Les Kurdes dans le rôle d’arbitre ?

Erdogan semble donc prêt à négocier, mais reste à avoir avec qui...  Le Parti républicain du peuple (CHP, social-démocrate), principale force d'opposition, a obtenu 25,8 % des voix, devançant les nationalistes du Parti de l'action nationaliste (MHP) qui a recueilli 13,2 % des suffrages. "Le score de l’opposition n’est pas très bon, ce qui va l’obliger à faire son aggiornamento. En effet, jusqu’ici, elle n’avait pas réussi à se défaire de ses vieux oripeaux d’opposition ultranationaliste, anti-européenne et proche des militaires", commente Ariane Bonzon.

L’AKP excepté, la seule autre formation à sortir gagnante du scrutin est le Parti de la paix et de la démocratie (BDP). La formation pro-kurde a réalisé une percée historique, dimanche, obtenant 36 sièges. "Les Kurdes seront mieux représentés que jamais. Cela pourrait leur permettre de faire avancer leur cause en matière de reconnaissance de leur identité, notamment en effaçant le caractère trop nationaliste de la loi fondamentale", commente Jérôme Bastion, correspondant de RFI en Turquie sur l’antenne de FRANCE 24. 

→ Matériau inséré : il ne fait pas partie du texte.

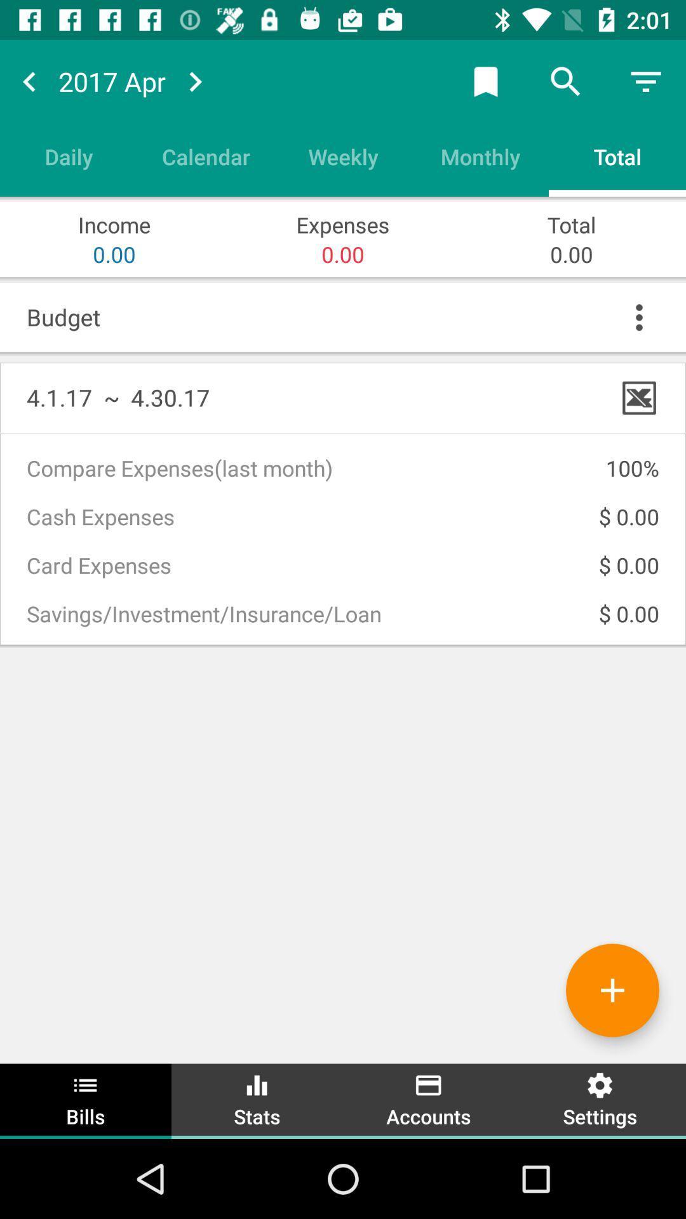  I want to click on search, so click(565, 81).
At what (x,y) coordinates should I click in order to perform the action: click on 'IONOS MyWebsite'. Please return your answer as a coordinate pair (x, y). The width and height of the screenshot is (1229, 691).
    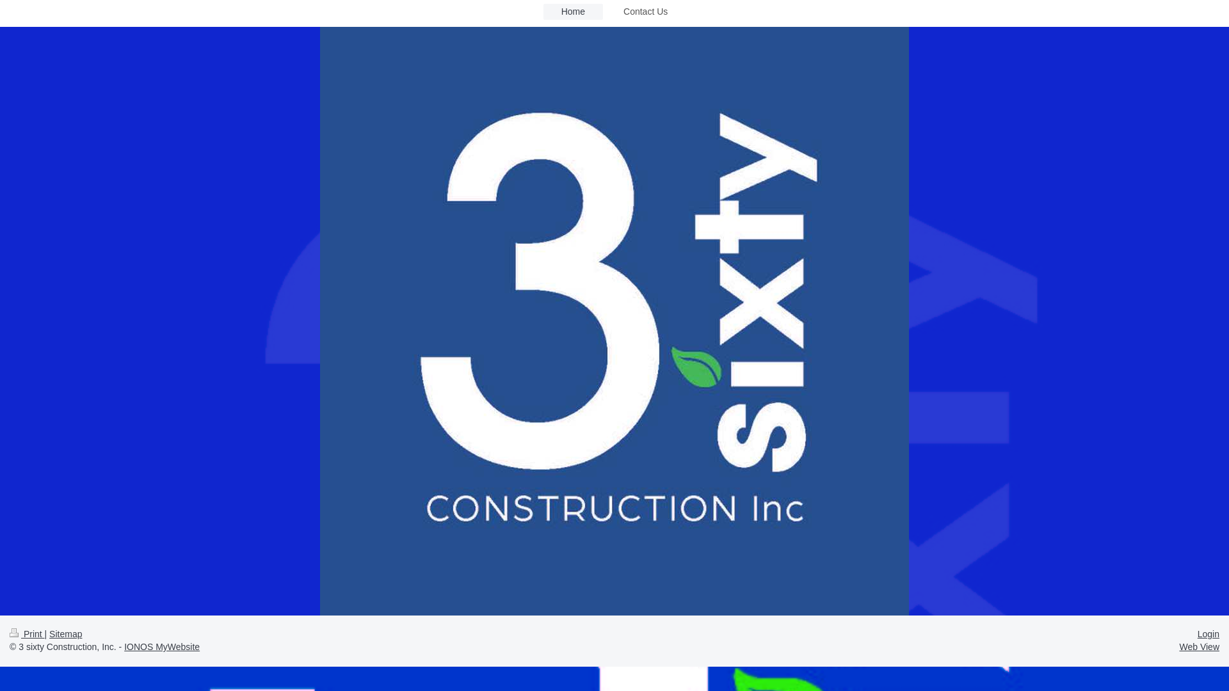
    Looking at the image, I should click on (161, 646).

Selon lui, l’AKP ayant échoué à conquérir la majorité des deux tiers (367 sièges), la formation de Recep Tayyip Erdogan va devoir composer en abordant des questions sensibles, notamment celle qui concerne les Kurdes. "Si Erdogan fait des pas significatifs en direction des Kurdes, il obtiendra leur soutien. Dans le cas contraire, il pourra s’entendre avec le CHP, qui a fait part de sa volonté de collaborer pour réformer la loi fondamentale", conclut-il.

Si un ballet à trois pour rédiger la nouvelle Constitution s’annonce, la presse d'opposition doute cependant de la volonté réelle d’Erdogan de négocier et de tendre la main à ses opposants. "Si le Premier ministre veut gouverner en paix, il devrait ne jamais oublier qu'il y a aussi 50 %" de l'électorat contre lui, écrit lundi l'éditorialiste Mehmet Yilmaz dans le journal " Hürriyet".